* **Directions for this task**:
After locating the line that holds "You are a computer-use", copy that line and all that follow it word for word through the end of the data, with no pictures.

(Collected data entries)
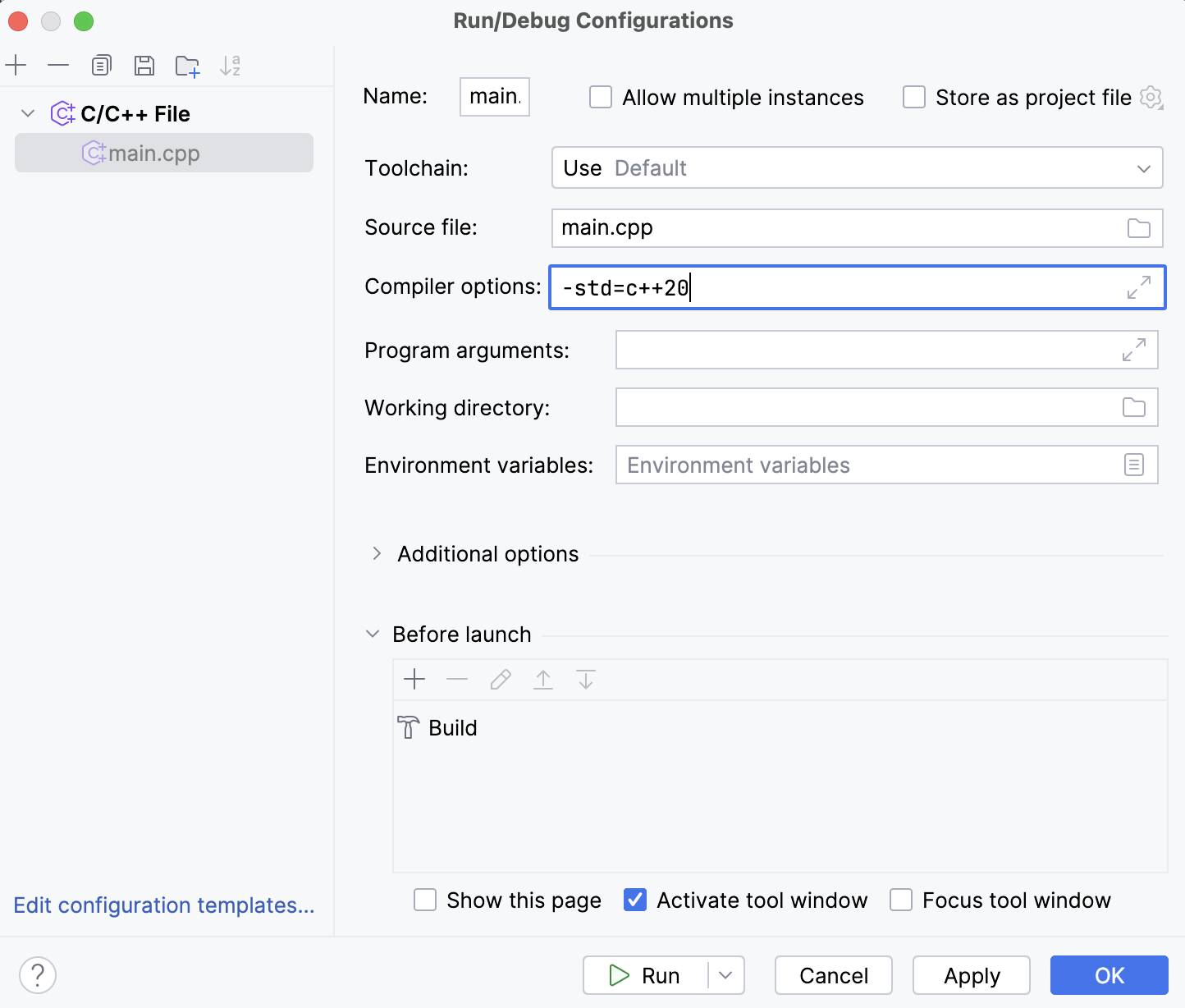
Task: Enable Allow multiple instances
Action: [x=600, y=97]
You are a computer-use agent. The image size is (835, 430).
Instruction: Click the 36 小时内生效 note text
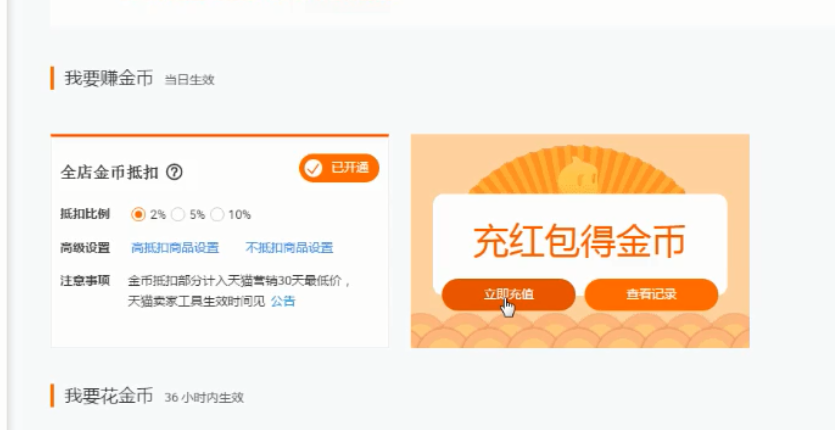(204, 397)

* **Exercise response**:
You are a computer-use agent. The image size is (835, 430).
Instruction: Click the 36 小时内生效 note text
(204, 397)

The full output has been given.